The Church constantly gives chances. The entire liturgical life of the Church is a journey and helps us to realize the personal encounter - the journey towards God. No one can go to God unless they begin this journey, and the beginning of this journey is repentance. Each of us who has not repented and who does not continue to repent shows that he is not on the journey. Repentance is not simply realizing that you have sinned, this is a small part of repentance. Repentance means to ignite a longing for the house of God, the Father, and then the journey will begin. If we do not begin this, there is no repentance, no matter how much we lead a pseudo-spiritual life, as if we were great penitents, and such repentance is even demonic repentance.

Such people become the most incomprehensible people and think they are humble and religious. People have begun to become proud, just because they think they are humble. People who think they are on a journey and in reality they are not, are in a difficult position. This is why the wrath of God is greater with the Pharisees (see Mt.23). We would probably feel ashamed before a Pharisee. He fasted 2 times a week. Who among us does this today? He gave a tenth, who among us does this? He had not committed adultery and had not done many other things, yet God was against him. He lived in a pseudo-religion and often this catches people who are closer to religion more. Let each of us think deeply about how long he is continuing the journey or whether he needs this journey.

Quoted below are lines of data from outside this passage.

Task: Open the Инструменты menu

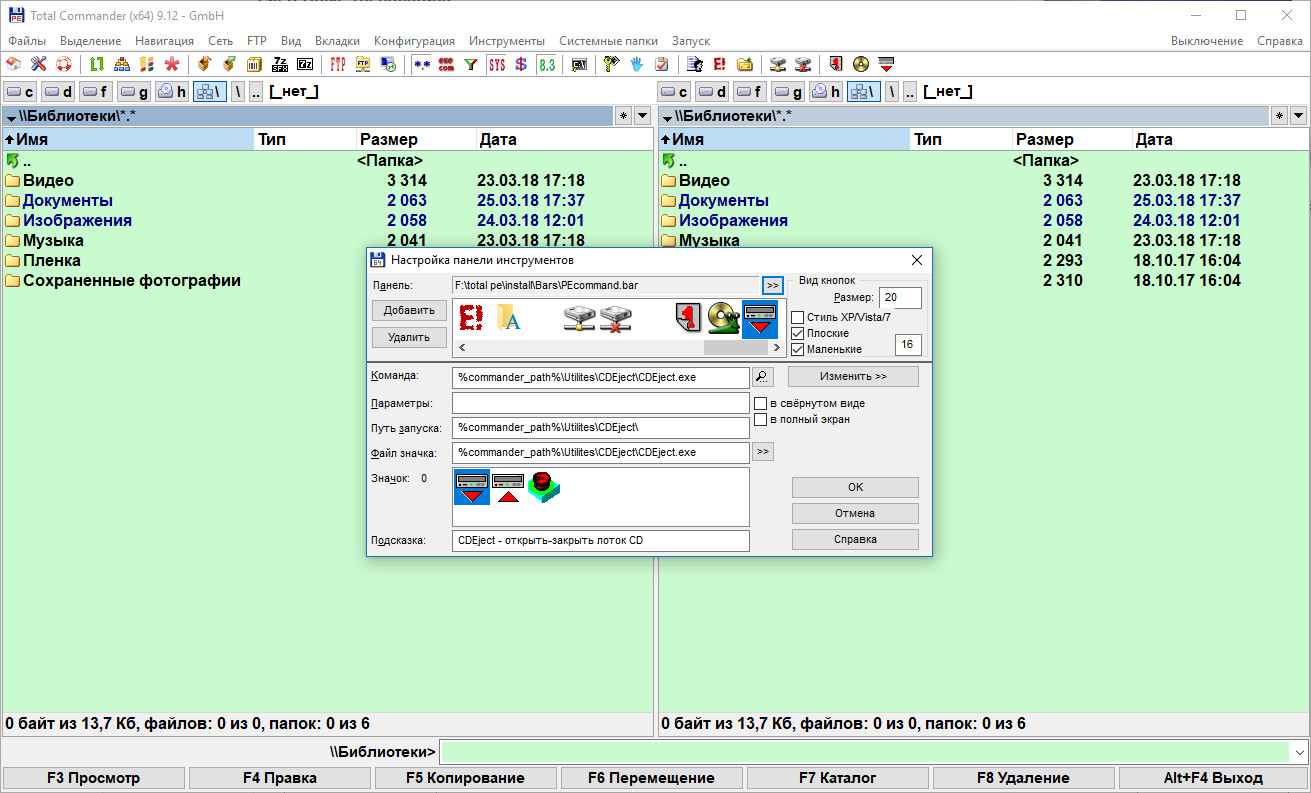Action: 507,41
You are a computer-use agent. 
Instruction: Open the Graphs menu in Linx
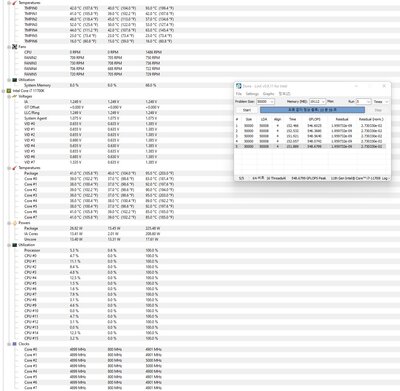coord(268,94)
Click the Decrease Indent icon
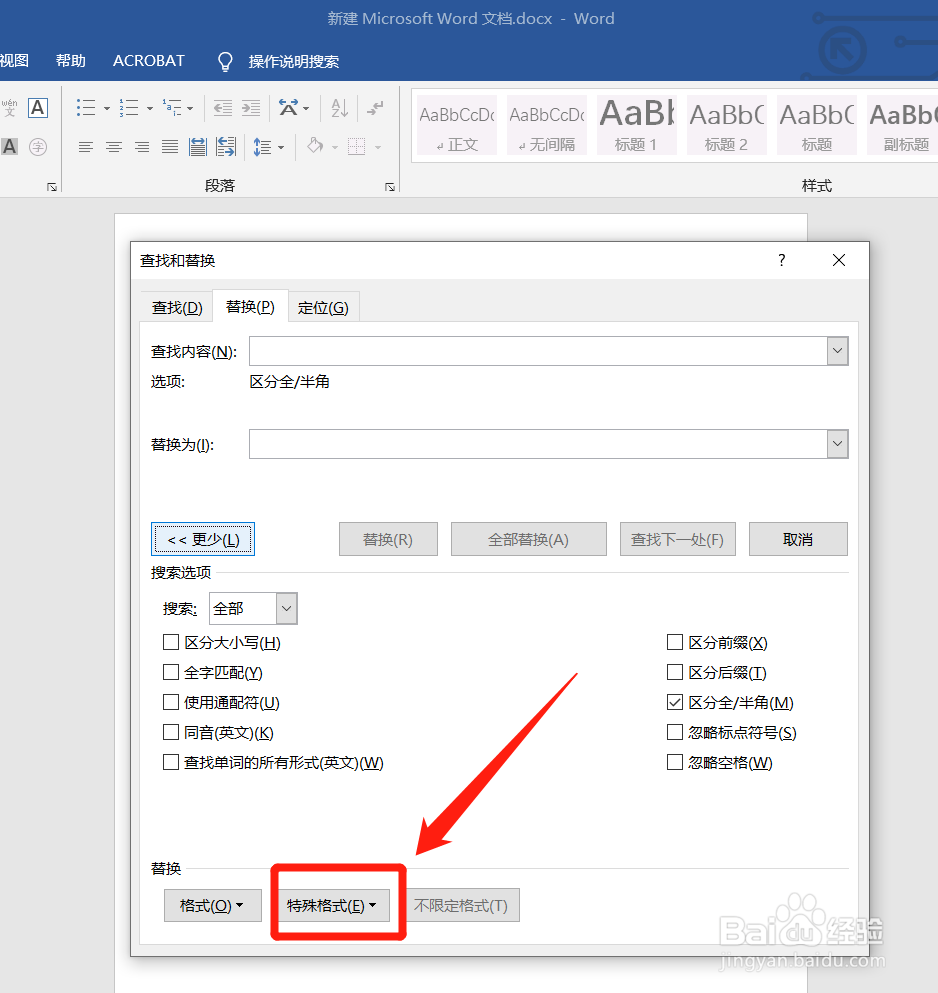The height and width of the screenshot is (993, 938). point(222,107)
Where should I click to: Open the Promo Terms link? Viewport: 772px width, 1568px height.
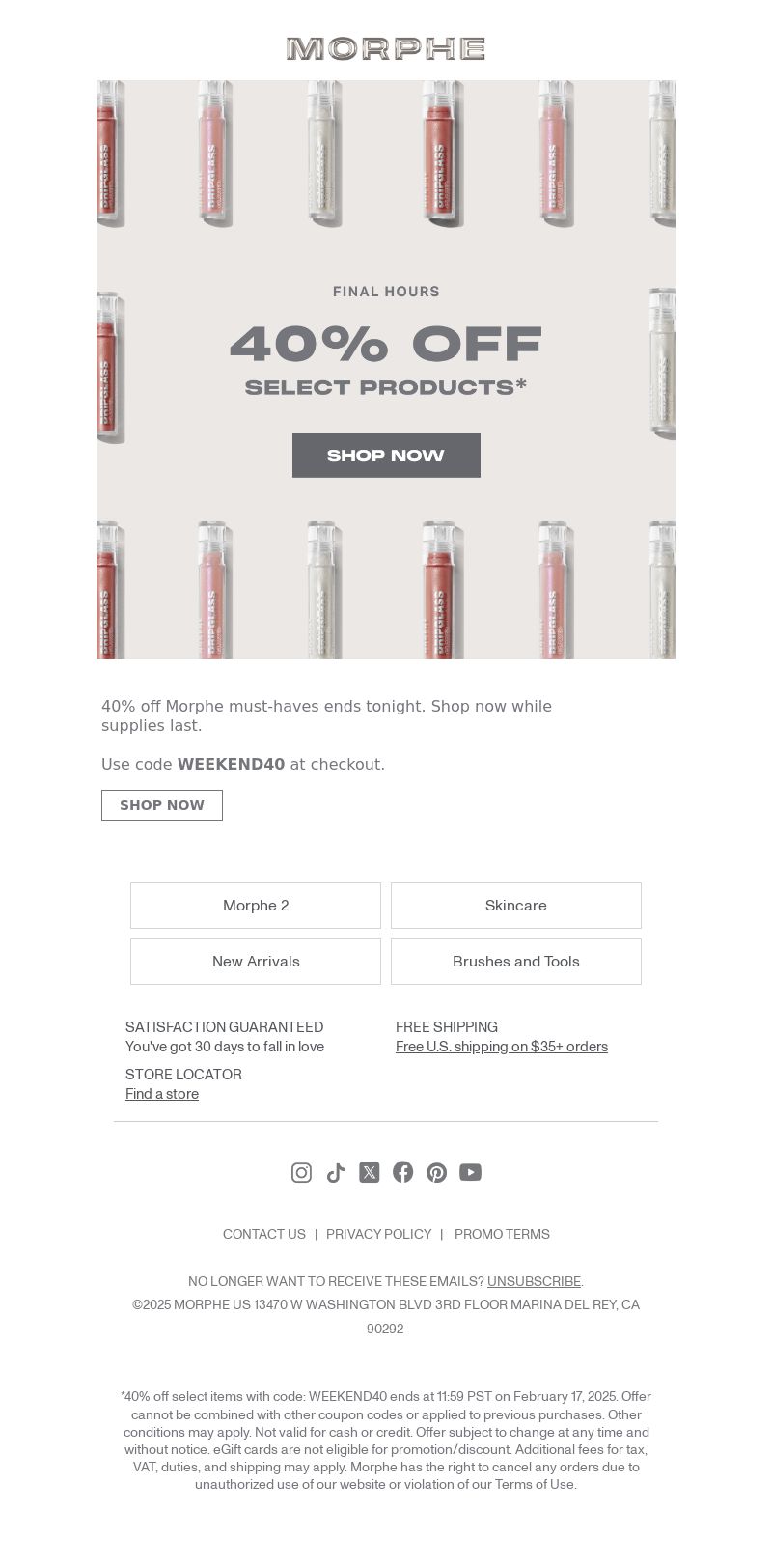[502, 1234]
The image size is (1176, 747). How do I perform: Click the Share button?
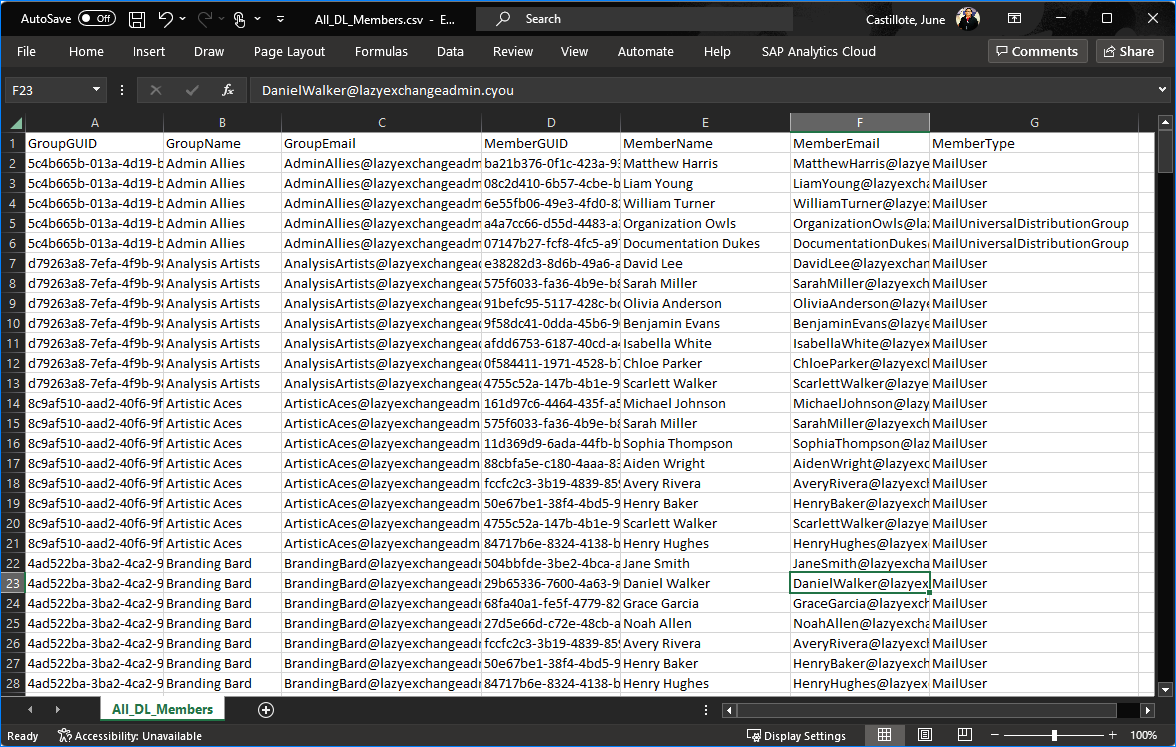click(x=1130, y=51)
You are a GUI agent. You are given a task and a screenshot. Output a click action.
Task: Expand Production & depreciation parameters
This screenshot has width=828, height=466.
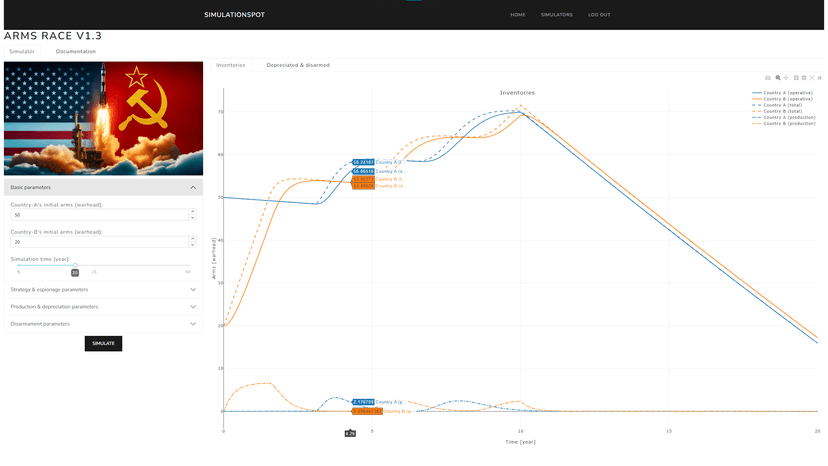103,307

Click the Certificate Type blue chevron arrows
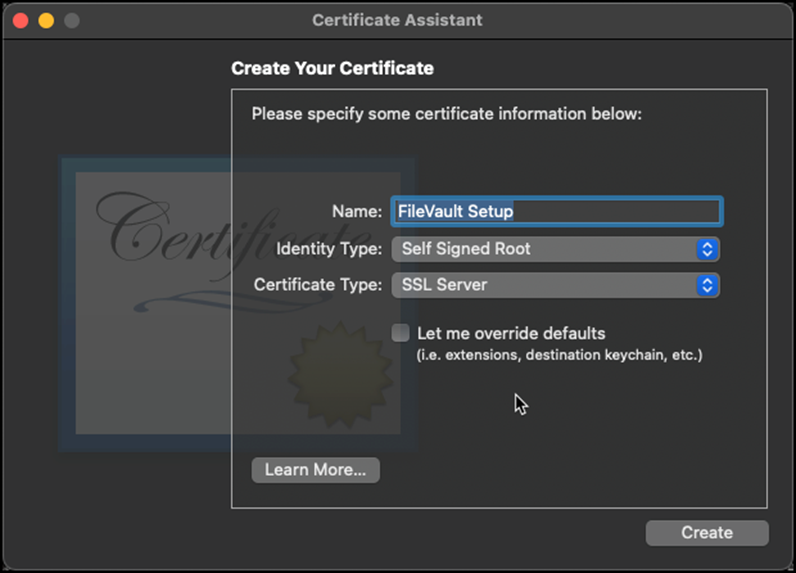coord(707,285)
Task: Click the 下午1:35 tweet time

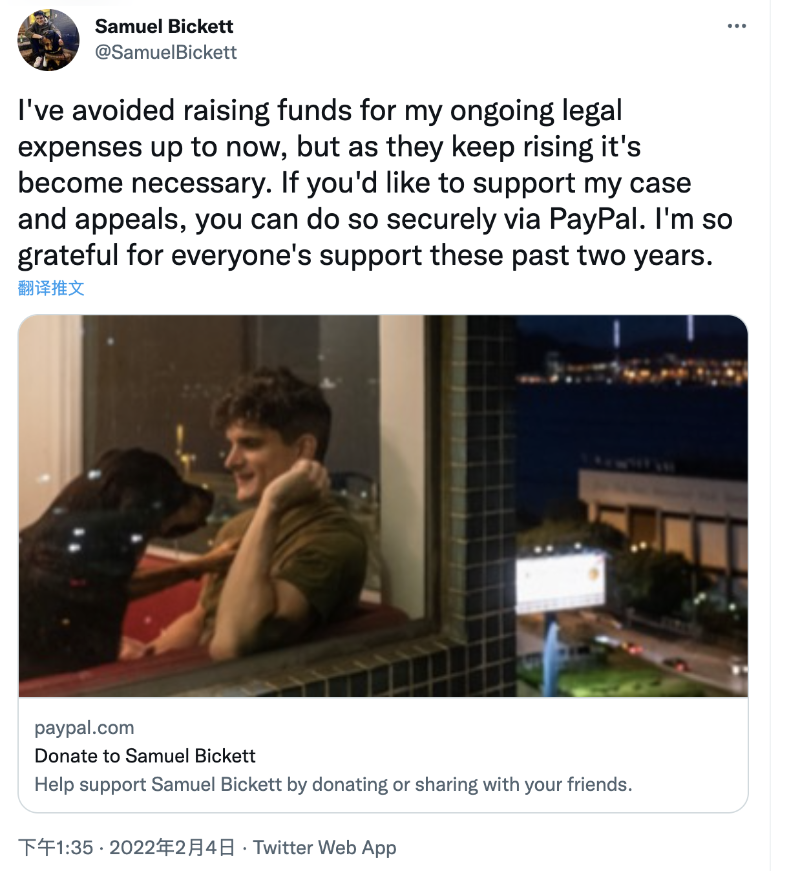Action: (56, 848)
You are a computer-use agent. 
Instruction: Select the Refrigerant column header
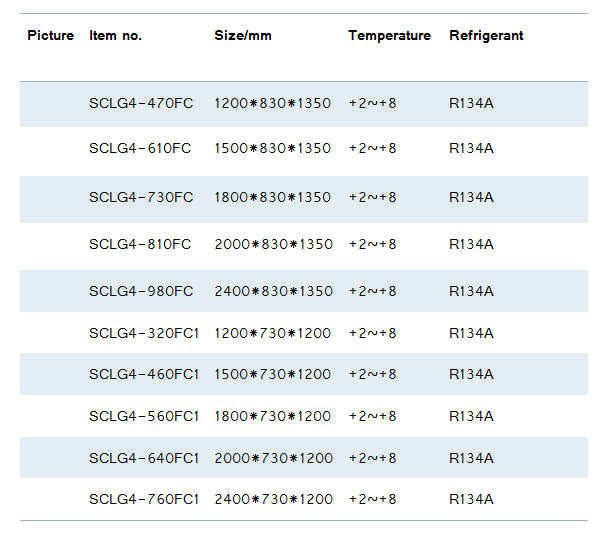(x=486, y=35)
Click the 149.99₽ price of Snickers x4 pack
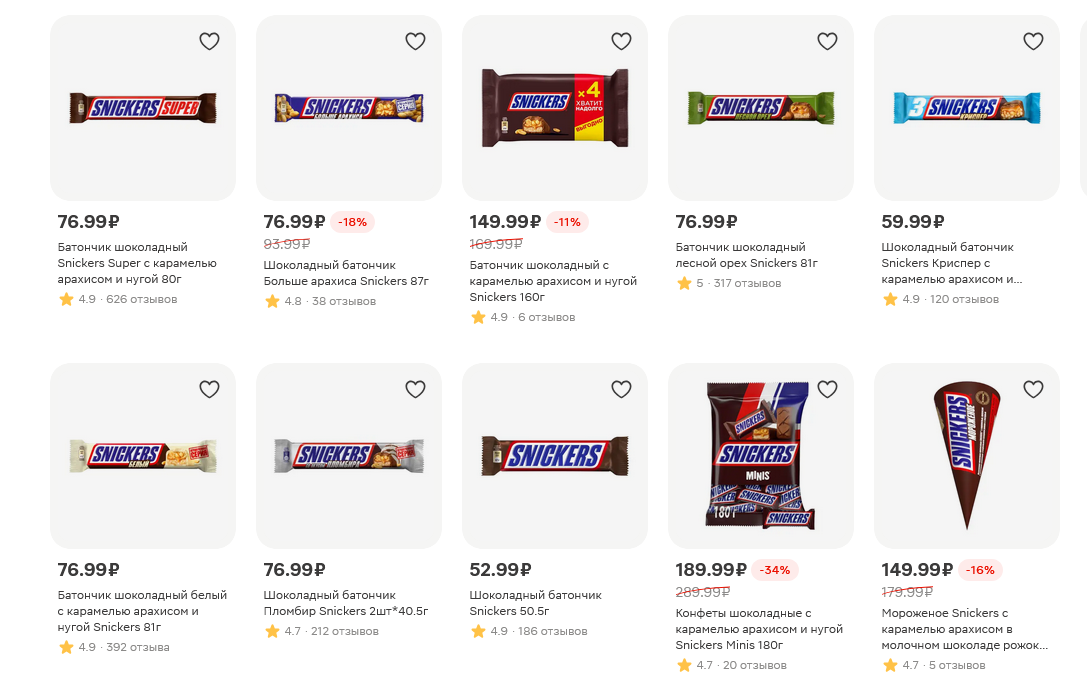Screen dimensions: 1087x699 pos(505,222)
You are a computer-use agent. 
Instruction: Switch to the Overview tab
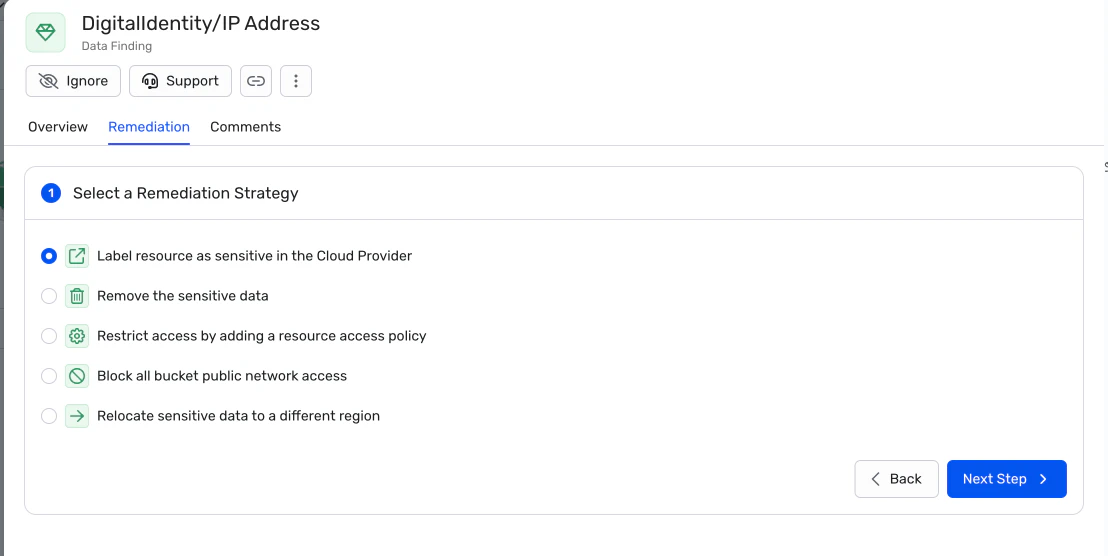tap(58, 127)
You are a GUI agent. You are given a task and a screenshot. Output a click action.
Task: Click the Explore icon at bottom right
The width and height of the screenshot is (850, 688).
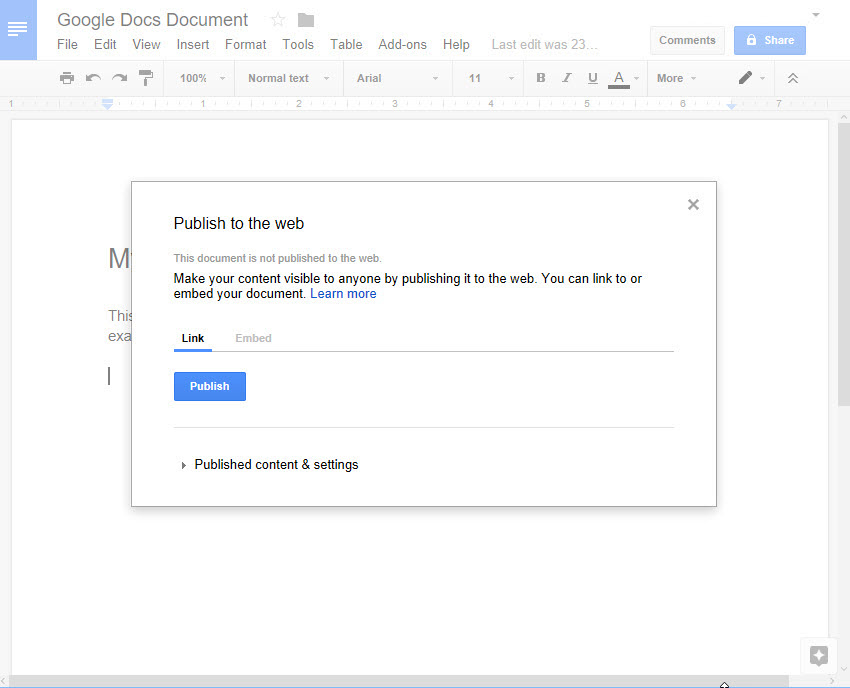point(818,655)
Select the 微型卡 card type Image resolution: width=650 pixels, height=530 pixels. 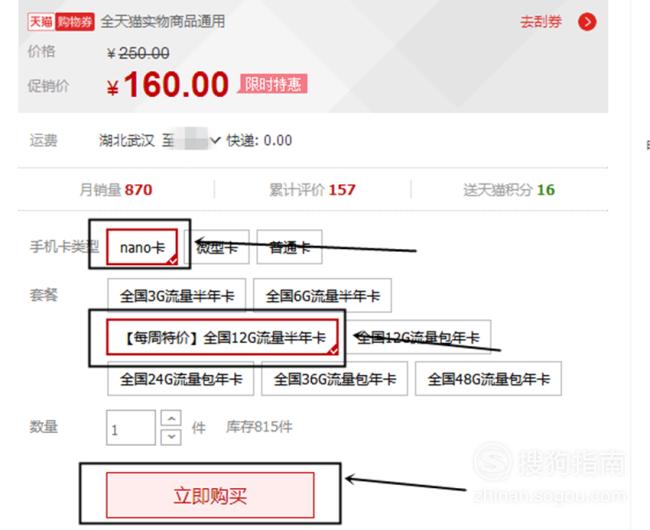(x=217, y=247)
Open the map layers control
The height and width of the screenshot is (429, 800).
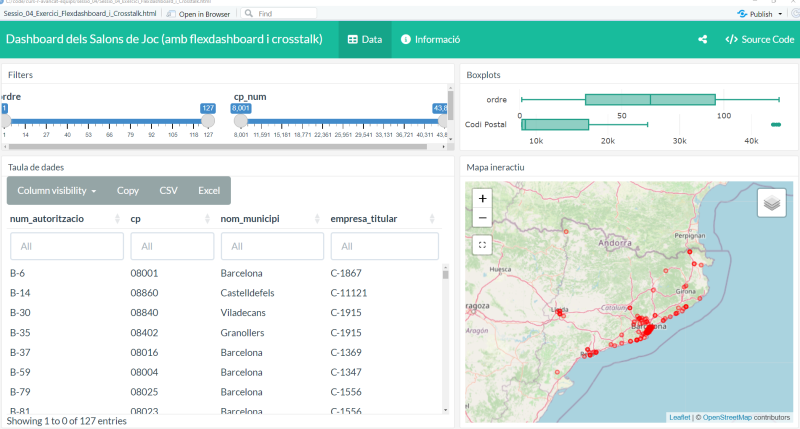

If we do not have a yearning in our soul to meet God, it means that the soul is dead. (See Ps. 42:1-2) And as long as we are in this life, we are in a position to make this journey. The time for the journey is now. Now is the time for us to travel. Everyone who repents benefits. Let us see Lent as a journey, not just Lent, but all of life, because in fact we are traveling even if some do not know it. Each of us is moving towards something. “If we do not become familiar with God here,” says St. John Goyard, “we will not be familiar with Him in the next life either. Friendship with God begins here. The journey and eternal communion with God begins here.”

Let us begin the journey towards God and let us think about the sacrifices of this journey. Let us think and understand as the Psalm says: “Taste and see” (Ps.34:8).

There is no greater joy than spiritual life. God will look at us from the first moment we make the move to return and from the first moment He will give us something; from the first moment we will feel a kind of presence in our soul, which will give us the joy and the strength to continue this journey.

Our life is a journey towards God, as we emphasized, and let us never forget this.